TASK PROMPT
Give again, word for word, every line below from the one that has "Maat [button] (129, 1134)" through the one that has "26 622 (2) (42, 1431)", both included, and no others.

RECORDS FOR THE EXERCISE

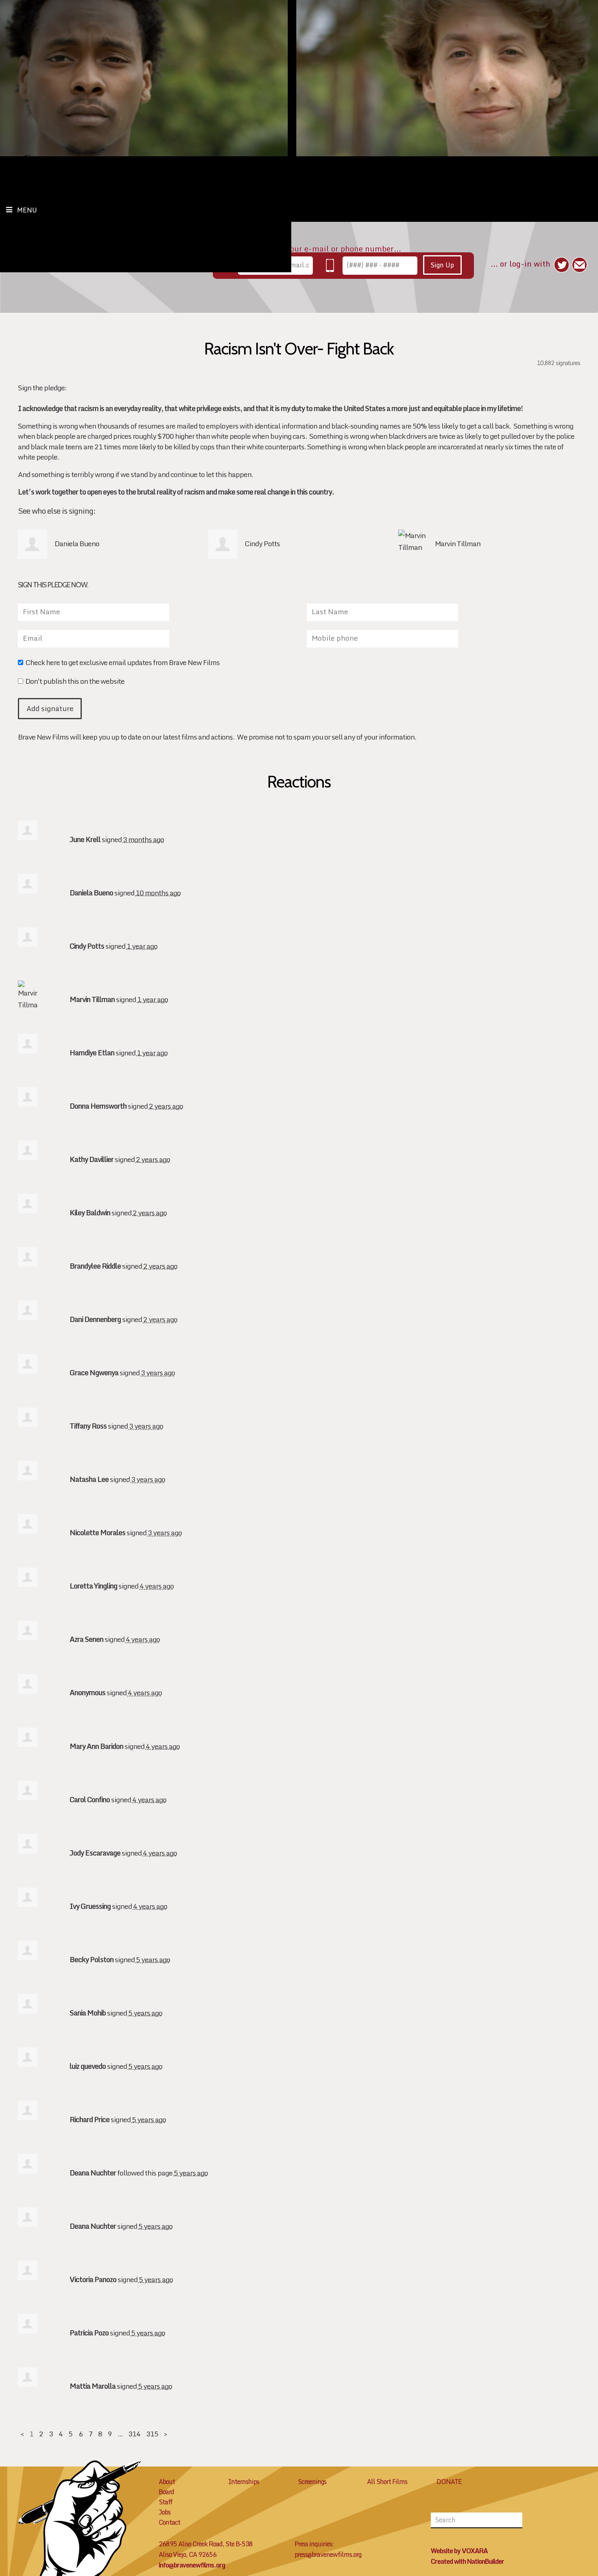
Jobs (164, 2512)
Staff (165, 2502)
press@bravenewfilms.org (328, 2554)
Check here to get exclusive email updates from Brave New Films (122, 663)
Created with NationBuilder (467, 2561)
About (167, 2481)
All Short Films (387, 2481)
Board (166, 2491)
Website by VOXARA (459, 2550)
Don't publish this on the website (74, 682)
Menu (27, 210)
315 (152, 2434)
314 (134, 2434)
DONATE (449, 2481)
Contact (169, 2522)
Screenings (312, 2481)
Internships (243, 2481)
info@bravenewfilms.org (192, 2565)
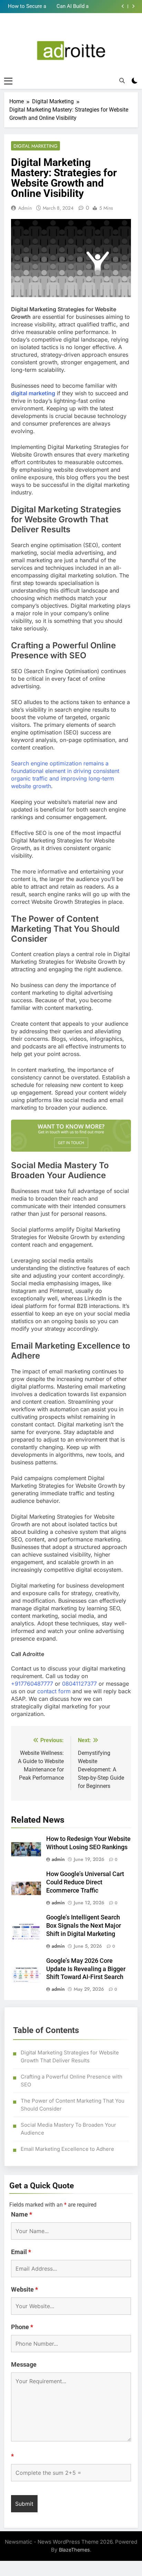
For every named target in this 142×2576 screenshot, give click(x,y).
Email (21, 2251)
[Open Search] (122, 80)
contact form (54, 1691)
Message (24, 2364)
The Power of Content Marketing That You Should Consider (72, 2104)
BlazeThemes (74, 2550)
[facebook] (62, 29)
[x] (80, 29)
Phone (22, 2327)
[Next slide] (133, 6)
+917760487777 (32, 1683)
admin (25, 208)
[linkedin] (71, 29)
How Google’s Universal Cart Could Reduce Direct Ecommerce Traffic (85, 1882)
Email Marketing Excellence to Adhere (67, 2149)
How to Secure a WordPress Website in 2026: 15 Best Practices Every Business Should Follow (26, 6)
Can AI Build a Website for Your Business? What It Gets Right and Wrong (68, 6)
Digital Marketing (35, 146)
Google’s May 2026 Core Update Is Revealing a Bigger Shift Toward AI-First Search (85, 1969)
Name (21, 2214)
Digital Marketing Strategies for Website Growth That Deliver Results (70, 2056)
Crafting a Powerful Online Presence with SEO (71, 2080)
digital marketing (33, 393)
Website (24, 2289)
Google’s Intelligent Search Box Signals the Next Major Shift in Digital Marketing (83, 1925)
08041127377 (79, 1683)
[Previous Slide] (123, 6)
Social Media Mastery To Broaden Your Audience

==

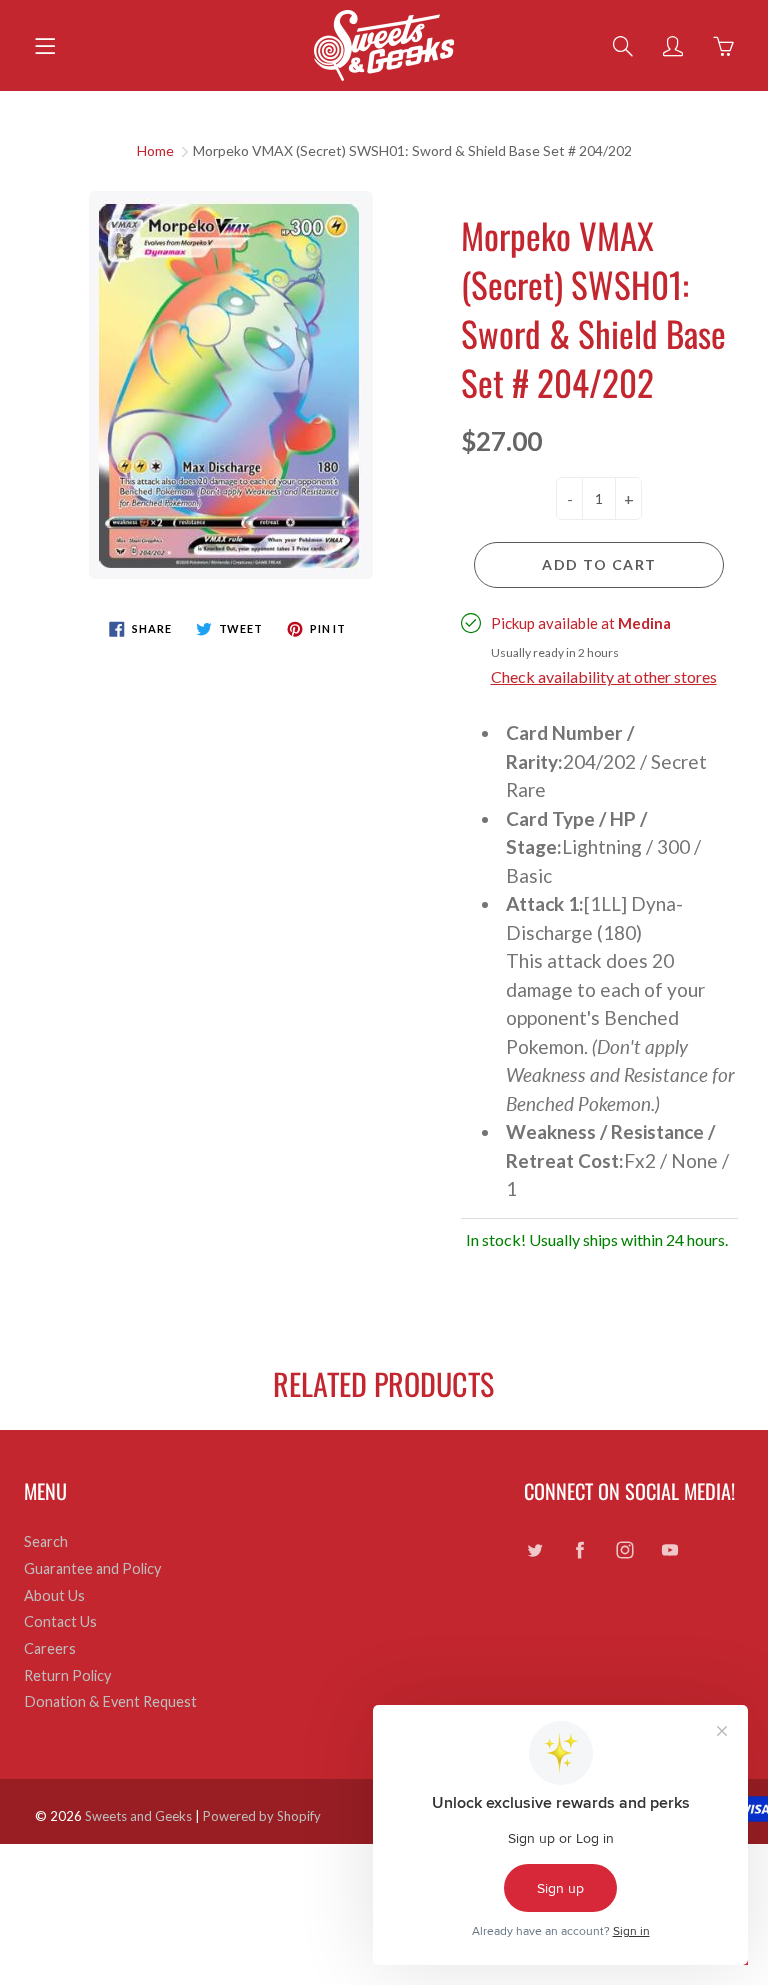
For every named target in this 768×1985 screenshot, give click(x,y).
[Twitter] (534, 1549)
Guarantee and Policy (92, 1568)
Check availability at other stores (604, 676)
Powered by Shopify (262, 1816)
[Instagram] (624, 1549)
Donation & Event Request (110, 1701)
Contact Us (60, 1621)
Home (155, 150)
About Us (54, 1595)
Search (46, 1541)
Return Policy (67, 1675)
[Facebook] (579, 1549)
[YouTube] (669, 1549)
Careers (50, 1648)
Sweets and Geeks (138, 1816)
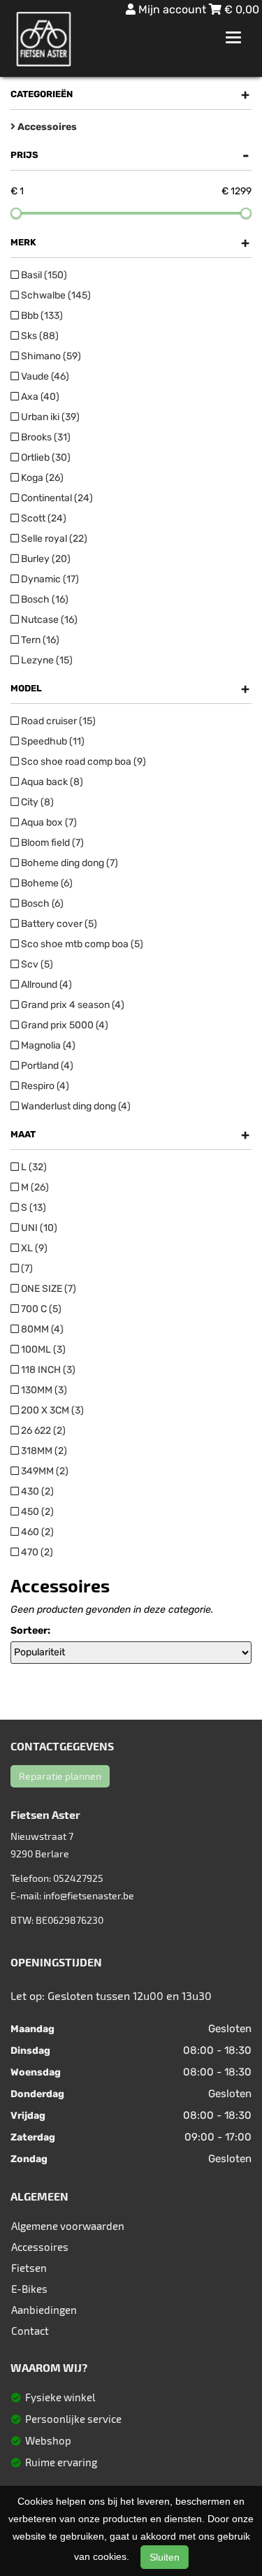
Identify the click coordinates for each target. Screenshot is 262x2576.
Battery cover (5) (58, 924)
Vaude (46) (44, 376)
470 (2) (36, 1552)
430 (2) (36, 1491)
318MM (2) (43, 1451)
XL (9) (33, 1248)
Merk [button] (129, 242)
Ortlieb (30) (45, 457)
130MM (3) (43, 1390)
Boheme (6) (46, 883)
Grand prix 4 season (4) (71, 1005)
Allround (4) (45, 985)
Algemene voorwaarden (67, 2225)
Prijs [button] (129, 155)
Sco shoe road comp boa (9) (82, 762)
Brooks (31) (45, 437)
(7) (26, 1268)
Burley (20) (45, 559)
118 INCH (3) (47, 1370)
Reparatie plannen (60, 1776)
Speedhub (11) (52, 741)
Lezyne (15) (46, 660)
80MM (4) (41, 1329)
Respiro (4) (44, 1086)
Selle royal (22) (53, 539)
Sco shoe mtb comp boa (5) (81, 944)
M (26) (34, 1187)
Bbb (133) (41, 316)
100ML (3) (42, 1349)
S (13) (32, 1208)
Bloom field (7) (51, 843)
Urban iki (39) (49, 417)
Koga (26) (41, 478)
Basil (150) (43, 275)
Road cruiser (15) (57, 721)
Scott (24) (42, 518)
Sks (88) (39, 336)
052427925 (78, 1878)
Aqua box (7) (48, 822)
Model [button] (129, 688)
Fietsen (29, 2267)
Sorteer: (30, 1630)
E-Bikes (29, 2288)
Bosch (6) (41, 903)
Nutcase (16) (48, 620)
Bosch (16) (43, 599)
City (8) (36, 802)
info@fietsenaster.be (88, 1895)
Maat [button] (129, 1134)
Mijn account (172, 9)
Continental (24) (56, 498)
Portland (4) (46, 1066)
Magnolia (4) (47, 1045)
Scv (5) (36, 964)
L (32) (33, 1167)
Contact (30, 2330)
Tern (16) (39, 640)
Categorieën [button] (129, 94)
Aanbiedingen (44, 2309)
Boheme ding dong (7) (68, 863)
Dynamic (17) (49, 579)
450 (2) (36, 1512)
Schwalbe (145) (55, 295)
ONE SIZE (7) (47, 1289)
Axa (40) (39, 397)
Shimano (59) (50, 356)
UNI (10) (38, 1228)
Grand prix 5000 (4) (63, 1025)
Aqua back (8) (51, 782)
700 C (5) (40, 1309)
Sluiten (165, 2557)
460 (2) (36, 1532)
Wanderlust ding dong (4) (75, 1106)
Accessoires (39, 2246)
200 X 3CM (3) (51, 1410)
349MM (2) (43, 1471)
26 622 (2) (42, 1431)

--

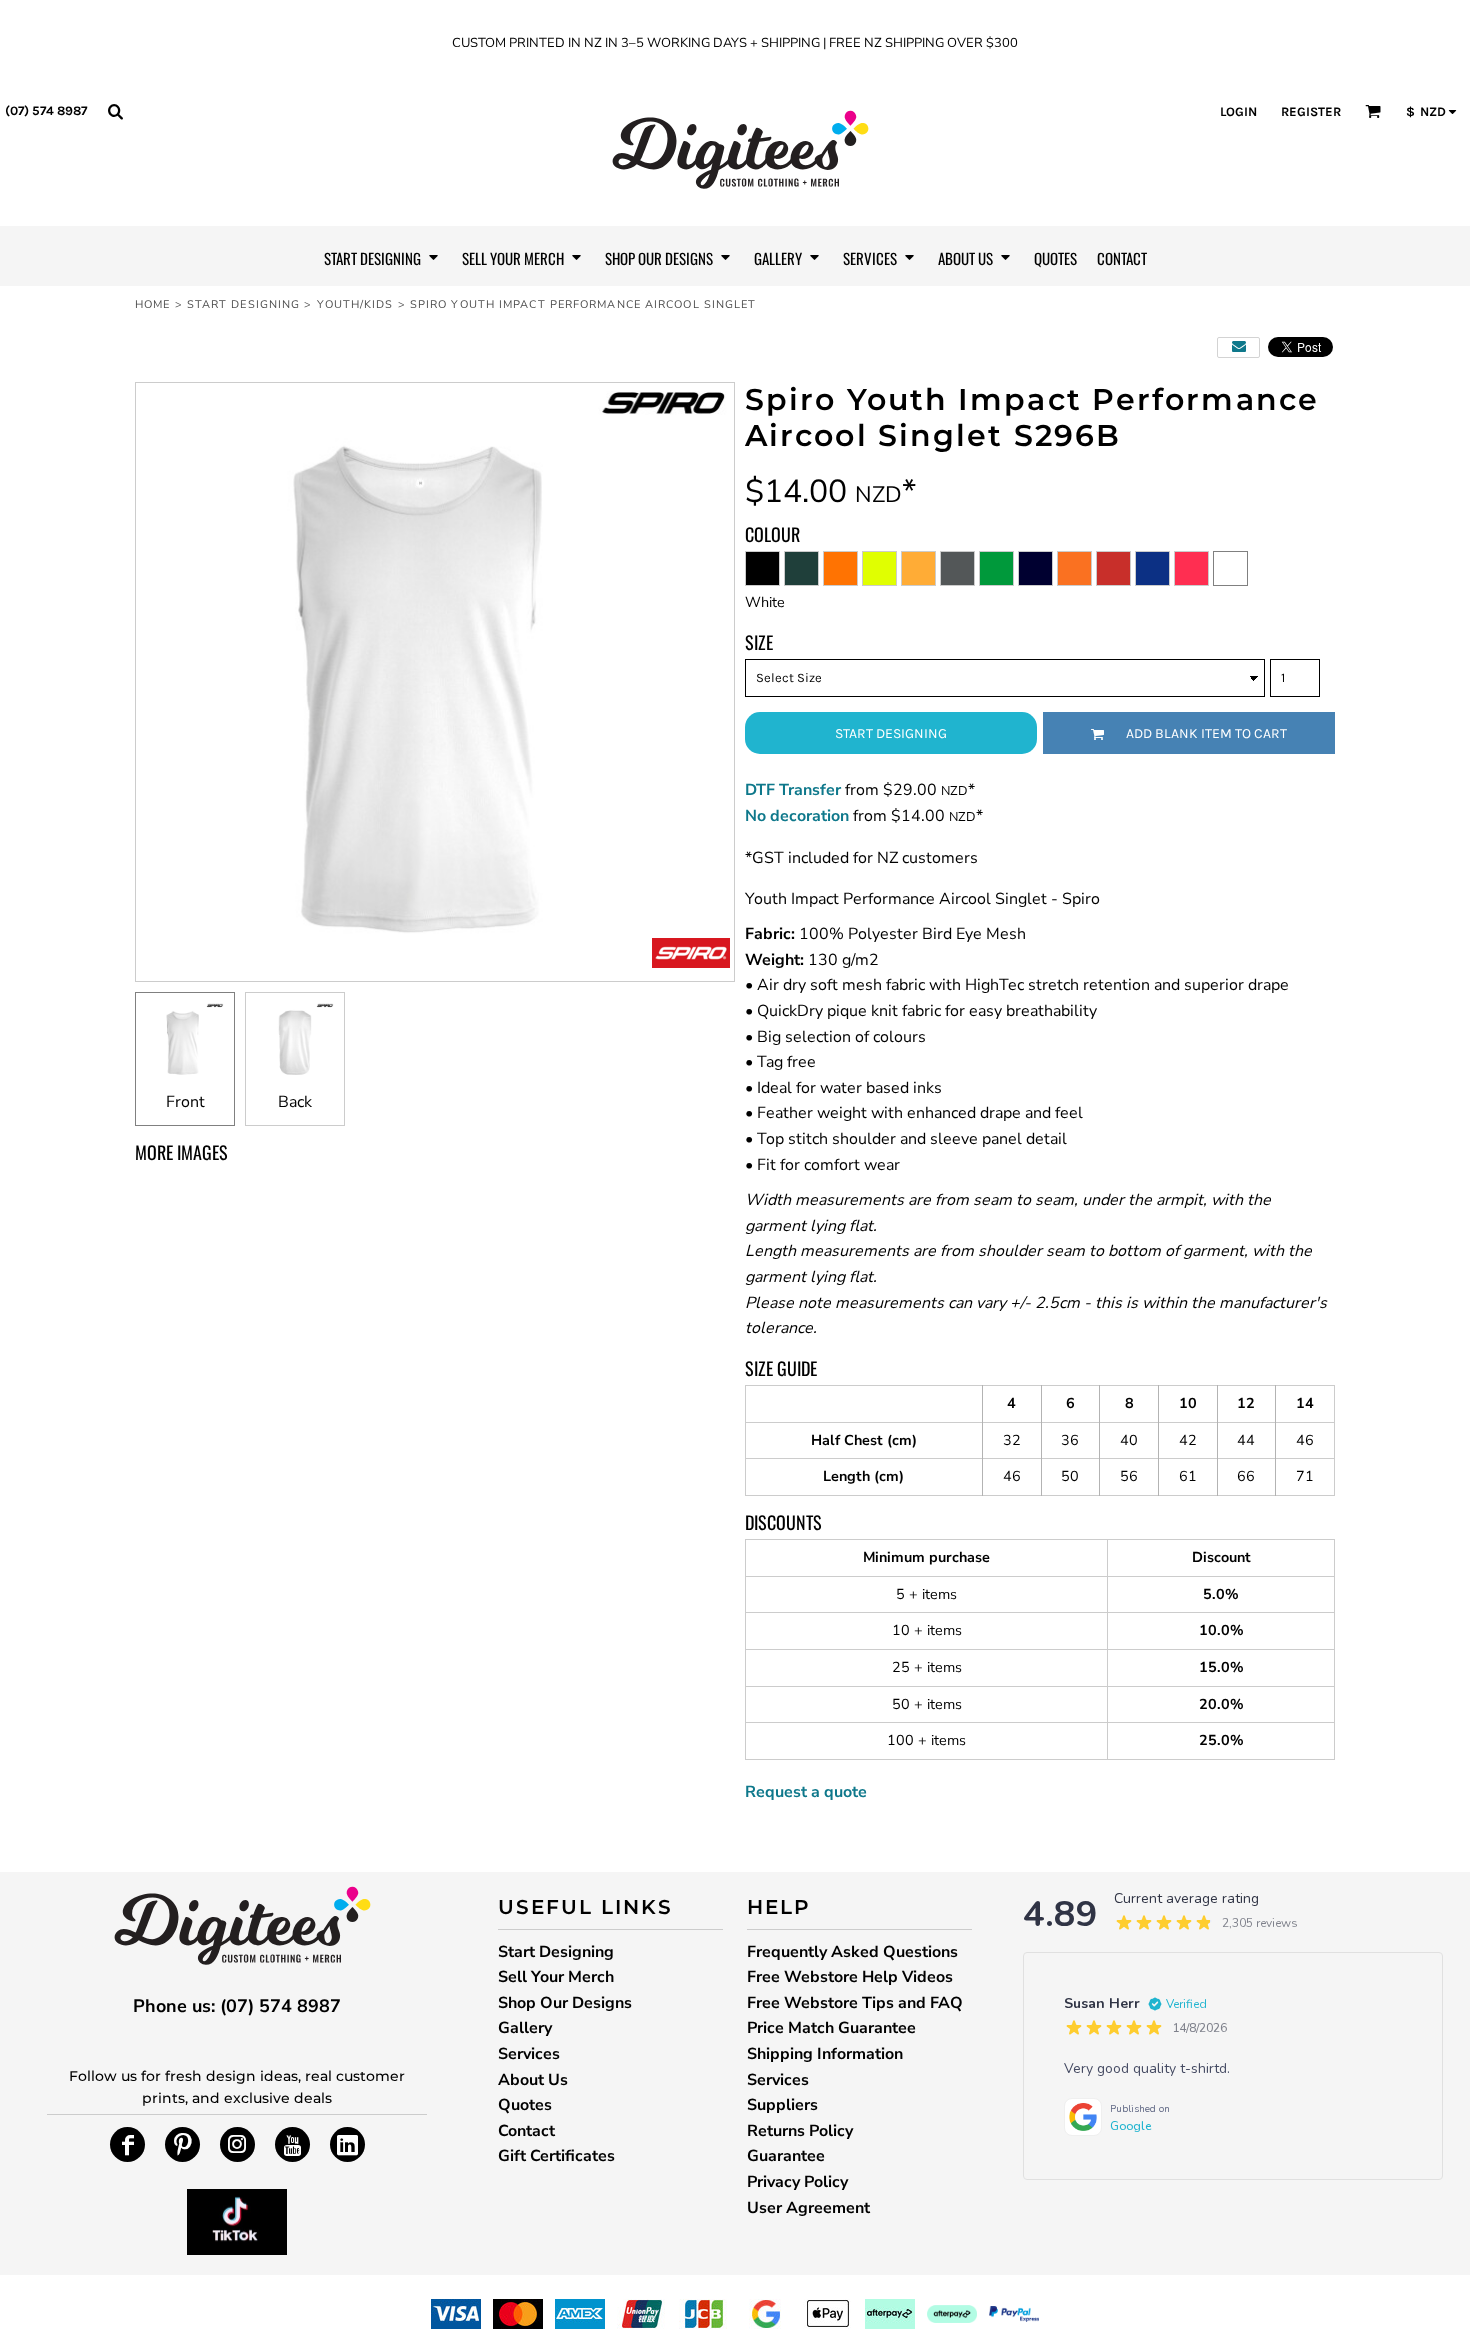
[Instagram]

YOUR SOLUTION
Maat [button] (129, 1134)
Mijn account (172, 9)
Continental (24) (56, 498)
Portland (4) (46, 1066)
Magnolia (4) (47, 1045)
Scv (5) (36, 964)
L (32) (33, 1167)
Contact (30, 2330)
Tern (16) (39, 640)
Categorieën [button] (129, 94)
Aanbiedingen (44, 2309)
Boheme ding dong (7) (68, 863)
Dynamic (17) (49, 579)
450 (2) (36, 1512)
Schwalbe (145) (55, 295)
ONE SIZE (7) (47, 1289)
Axa (40) (39, 397)
Shimano (59) (50, 356)
UNI (10) (38, 1228)
Grand prix 5000 (4) (63, 1025)
Aqua back (8) (51, 782)
700 C (5) (40, 1309)
Sluiten (165, 2557)
460 (2) (36, 1532)
Wanderlust ding dong (4) (75, 1106)
Accessoires (39, 2246)
200 X 3CM (3) (51, 1410)
349MM (2) (43, 1471)
26 622 (2) (42, 1431)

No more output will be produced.